The ghoul smiled, a horrifying display of teeth, as her long, floral tongue quested for tidbits of blood that dappled her mottled skin, pulled taut over a predatory face. Esther’s long, putrescent curtain of coal black hair was twisted into an ersatz braid, hanging limply across the knobby gulf of one collarbone and breast. She was fully nude, and it made her majestically terrifying, revealing a maze of skin marred with scars and unknowable protrusions. Willowy bones were very close to the surface, indifferently coiled with ropy muscles wrapped tightly on a lean, vulturine body, and when she moved, every aspect of her screamed death. At some level, Elizabeth knew what was happening, but her centuries of arrogance slowed any response to the irresistible fate that began to move languidly towards her. Ethan laughed again, a long, victorious peal that was more funeral dirge than joyful proclamation.
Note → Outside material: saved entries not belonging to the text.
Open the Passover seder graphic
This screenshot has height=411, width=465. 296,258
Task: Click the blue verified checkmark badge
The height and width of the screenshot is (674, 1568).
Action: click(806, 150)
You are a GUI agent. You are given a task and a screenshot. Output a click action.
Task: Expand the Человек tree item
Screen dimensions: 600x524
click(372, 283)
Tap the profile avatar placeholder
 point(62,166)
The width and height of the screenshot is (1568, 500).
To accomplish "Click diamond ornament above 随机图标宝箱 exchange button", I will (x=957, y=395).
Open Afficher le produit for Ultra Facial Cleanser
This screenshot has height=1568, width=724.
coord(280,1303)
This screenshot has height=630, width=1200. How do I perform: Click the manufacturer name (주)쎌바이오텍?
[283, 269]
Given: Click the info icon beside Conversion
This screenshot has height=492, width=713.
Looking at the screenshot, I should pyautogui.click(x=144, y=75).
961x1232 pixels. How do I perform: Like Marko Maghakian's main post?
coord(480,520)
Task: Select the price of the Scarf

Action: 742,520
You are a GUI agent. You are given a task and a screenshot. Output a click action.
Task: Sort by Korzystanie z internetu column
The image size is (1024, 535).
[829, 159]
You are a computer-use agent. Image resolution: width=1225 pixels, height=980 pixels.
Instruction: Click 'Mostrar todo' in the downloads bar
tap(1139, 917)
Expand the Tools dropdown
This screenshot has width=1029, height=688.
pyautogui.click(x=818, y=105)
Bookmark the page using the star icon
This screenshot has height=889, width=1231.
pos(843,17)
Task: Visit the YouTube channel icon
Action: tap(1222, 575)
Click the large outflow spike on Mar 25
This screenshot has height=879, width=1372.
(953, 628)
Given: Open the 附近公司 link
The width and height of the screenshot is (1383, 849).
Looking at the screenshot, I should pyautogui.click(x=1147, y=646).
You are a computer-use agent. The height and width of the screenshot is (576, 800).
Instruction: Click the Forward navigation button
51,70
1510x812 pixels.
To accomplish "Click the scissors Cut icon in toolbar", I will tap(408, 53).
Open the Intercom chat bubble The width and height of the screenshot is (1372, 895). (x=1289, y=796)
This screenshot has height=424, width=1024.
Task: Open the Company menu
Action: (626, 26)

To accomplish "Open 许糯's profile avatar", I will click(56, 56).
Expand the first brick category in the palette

“My mistress has been uncomfortable during our trip to your home, but I think that we will find this place most accommodating.” He looked around the stately surroundings with a proprietary eye. “Much more comfortable than where we have been.” Elizabeth’s feet betrayed her flagging will as she took a small series of bird-like hops to one side and backwards, and then coming to a stop when her outstretched hand reached a cream-colored wall.
“This is my place. You have no idea who stands before you, ghoul. Nor do you, human. Helper.” Elizabeth’s tone left no doubt of her opinions about Ethan and his position. “Karolina was a naïf. You will find me a bitter pill to swallow, but if you leave, you may not be forced to discover how caustic my hospitality can be.” Some semblance of her haughtiness was returning, as the act of speaking arrogantly seemed to buttress her sagging confidence. With a flick of one shapely brow, she pushed on, asking, “Just where have you brought this creature from, boy? And why?” Her attitude of primacy returned, and she directed the questions at Ethan with the imperious grace of a regent.